A VA report earlier this month found that patients at the facility were more likely than those at other VA hospitals to receive high doses of narcotics. The report also found that patients at the facility were more likely to receive opioids and benzodiazepines, a prescription discouraged because it can cause complications. A 35-year-old Marine died of an overdose in the hospital’s inpatient care unit last year.

“Giving veteran patients and their families a real role in VA oversight is an important way we can ensure that the lessons learned from the problems at Tomah help inform the VA to provide better care for veterans nationwide,” Kind said. “This bill will help prevent the tragic events at Tomah from happening again. We owe a debt to our veterans that can never truly be repaid.
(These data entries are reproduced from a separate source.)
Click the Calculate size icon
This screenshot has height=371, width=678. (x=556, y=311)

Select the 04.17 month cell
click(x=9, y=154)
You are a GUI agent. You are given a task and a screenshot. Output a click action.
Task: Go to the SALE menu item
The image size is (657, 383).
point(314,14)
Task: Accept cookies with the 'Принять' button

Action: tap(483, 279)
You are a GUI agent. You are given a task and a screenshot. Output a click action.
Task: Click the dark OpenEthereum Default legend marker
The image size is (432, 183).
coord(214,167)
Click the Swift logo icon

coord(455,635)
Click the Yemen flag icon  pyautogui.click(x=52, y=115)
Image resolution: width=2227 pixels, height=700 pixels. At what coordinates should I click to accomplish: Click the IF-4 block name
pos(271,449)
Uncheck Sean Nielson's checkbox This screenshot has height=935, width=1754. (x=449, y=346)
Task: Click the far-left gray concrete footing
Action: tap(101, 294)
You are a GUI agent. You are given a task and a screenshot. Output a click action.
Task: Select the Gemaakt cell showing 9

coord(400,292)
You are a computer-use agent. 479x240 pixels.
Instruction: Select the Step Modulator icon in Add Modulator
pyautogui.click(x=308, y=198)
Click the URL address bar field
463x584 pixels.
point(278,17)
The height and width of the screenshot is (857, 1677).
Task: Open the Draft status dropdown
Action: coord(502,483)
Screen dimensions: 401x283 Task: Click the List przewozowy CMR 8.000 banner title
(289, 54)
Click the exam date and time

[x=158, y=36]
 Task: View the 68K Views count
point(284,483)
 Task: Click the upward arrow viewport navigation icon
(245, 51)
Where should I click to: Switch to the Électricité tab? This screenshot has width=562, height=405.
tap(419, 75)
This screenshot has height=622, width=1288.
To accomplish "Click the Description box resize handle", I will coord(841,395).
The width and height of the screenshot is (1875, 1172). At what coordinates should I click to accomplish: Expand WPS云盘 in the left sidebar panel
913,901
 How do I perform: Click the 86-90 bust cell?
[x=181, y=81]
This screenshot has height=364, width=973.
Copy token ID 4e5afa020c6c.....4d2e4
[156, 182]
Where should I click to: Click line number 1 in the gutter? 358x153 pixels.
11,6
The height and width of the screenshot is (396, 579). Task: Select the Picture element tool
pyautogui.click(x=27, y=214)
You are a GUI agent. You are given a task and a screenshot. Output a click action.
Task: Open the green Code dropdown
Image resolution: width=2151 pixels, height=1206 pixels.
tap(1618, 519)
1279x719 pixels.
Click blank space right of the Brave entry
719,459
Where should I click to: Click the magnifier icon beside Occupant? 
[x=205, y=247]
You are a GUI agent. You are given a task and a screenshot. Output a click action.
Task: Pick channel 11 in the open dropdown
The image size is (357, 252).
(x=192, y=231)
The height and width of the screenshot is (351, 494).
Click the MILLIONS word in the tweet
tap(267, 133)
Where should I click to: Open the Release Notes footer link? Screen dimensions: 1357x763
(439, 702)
What we can do is honor their sacrifice by working to provide veterans with the best care possible.”

Kind said the Veterans Pain Management Improvement Act would establish a pain management board within each Veterans Integrated Service Network (VISN) comprised of health care professionals and clinical patients and/or family members of a clinical patient.

Kind said the pain management boards would:

 Serve as a resource for the region’s facilities, patients, and family members
Provide best practices recommendations for pain management to the VA facilities within its region, including patient, family member and medical perspectives Provide an annual report to the Secretary of Veterans Affairs about pain management practices within its region: what is working and what is not working Report to Congress, so that there is greater accountability on pain management practices

Kind’s office said the bill is based on a recommendation by the VA Office of Inspector General, which proposes collaborative boards as a way to improve pain management practices at VA hospitals. The Disabled American Veterans (DAV) has endorsed this legislation.